Why Data Generating Processes Matter for Causal Infernece

Econometric Theory

Econometrics

Causal Inference

Policy analysis, data science, and causal inference insights

Author

Jared Greathouse

Published

February 14, 2025

Keywords

policy analysis, causal inference, data science, econometrics

All Causal Estimates Are Not Created Equally

I began my dissertation last week. The first chapter studies the causal impact of Texas’ repeal of the tampon tax on consumer demand as well as consumer price savings. Naturally, I’ll be using synthetic control methods as one may have guessed to answer this question. I was in the middle of doing the literature review, my favorite part of the research process. Upon doing some digging, I had to write a post about this. I found a paper which is titled “Why current menstrual policies do not work”. Much of the framing of the paper is actually fine, until we get to the part about evidence regarding the tampon tax. King writes

Similarly, a recent UK campaign to abolish a 5% ‘tampon tax’ unintentionally boosted the profits of disposable product manufacturers by about £15 million per year, without substantially reducing the cost of products for consumers,

citing this paper at this link. I read this and thought “Hmm, I wonder what their identification strategy is.” So I went to look up the paper King cites. The paper, written by Tax Policy Associates, studies the pass through effects of abolishing the tampon tax (in the U.K.) on savings to consumers. For quick refernece, I grab the data from their Github and plot the treated unit (a normalized estimate of tampon sales) versus the trajectory of the controls. Instantly, we can see that this is an extremely high dimensional dataset. There are 646 control units and only 37 pre-treatment periods.

import requests
import pandas as pd
from io import StringIO
from mlsynth.mlsynth import PDA, FDID, dataprep
import os
import matplotlib
import numpy as np
import matplotlib.pyplot as plt

def plot_treated_vs_controls(donor_matrix, treated_vector, pre_periods, title):
    """
    Plots a single treated unit against the control group.
    
    Parameters:
    - donor_matrix (numpy.ndarray): A 2D array where each column represents a control unit.
    - treated_vector (numpy.ndarray): A 1D array representing the treated unit.
    - pre_periods (int): The cutoff time index for the pre-treatment period.
    - title (str): The title of the plot.
    """
    plt.figure(figsize=(10, 5))

    # Indicate pre-treatment period cutoff
    plt.axvline(x=pre_periods, color='blue', linestyle='--', linewidth=1.5, label='Treatment Date')

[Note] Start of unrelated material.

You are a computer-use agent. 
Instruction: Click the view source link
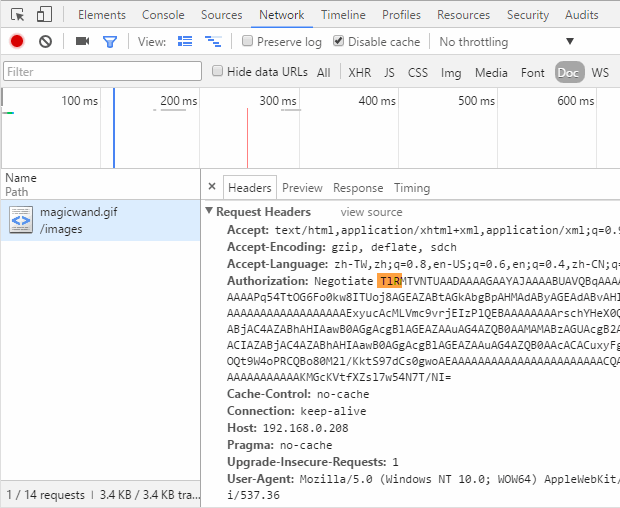point(371,212)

    # Plot control group trajectories
    plt.plot(donor_matrix, color='gray', linewidth=0.2, alpha=0.35, label='_nolegend_')

    # Plot the average of control units
    average_controls = donor_matrix.mean(axis=1)
    plt.plot(average_controls, color='red', linewidth=1, label='Mean of Controls')

    # Plot the treated unit
    plt.plot(treated_vector, color='black', linewidth=2, label='Tampons')

    # Labels and legend
    plt.title(title)
    plt.xlabel('Time Periods')
    plt.ylabel('Outcome')
    plt.legend()
    
    plt.show()


jared_theme = {
    "axes.grid": False,
    "grid.linestyle": "-",
    "grid.color": "black",
    "legend.framealpha": 1,
    "legend.facecolor": "white",
    "legend.shadow": True,
    "legend.fontsize": 14,
    "legend.title_fontsize": 16,
    "xtick.labelsize": 11,
    "ytick.labelsize": 14,
    "axes.labelsize": 14,
    "axes.titlesize": 20,
    "figure.dpi": 120,
    "axes.facecolor": "white",
    "figure.figsize": (10, 5.5),
}

matplotlib.rcParams.update(jared_theme)

def fetch_and_combine_github_csvs(owner, repo, directory):
    """
    Fetches all CSV files in the given GitHub directory that start with 'upload',
    combines them into a single DataFrame, and processes it.

    Parameters:
        owner (str): GitHub username or organization name.
        repo (str): Repository name.
        directory (str): Directory path within the repository.

    Returns:
        pd.DataFrame: Combined and processed DataFrame.
    """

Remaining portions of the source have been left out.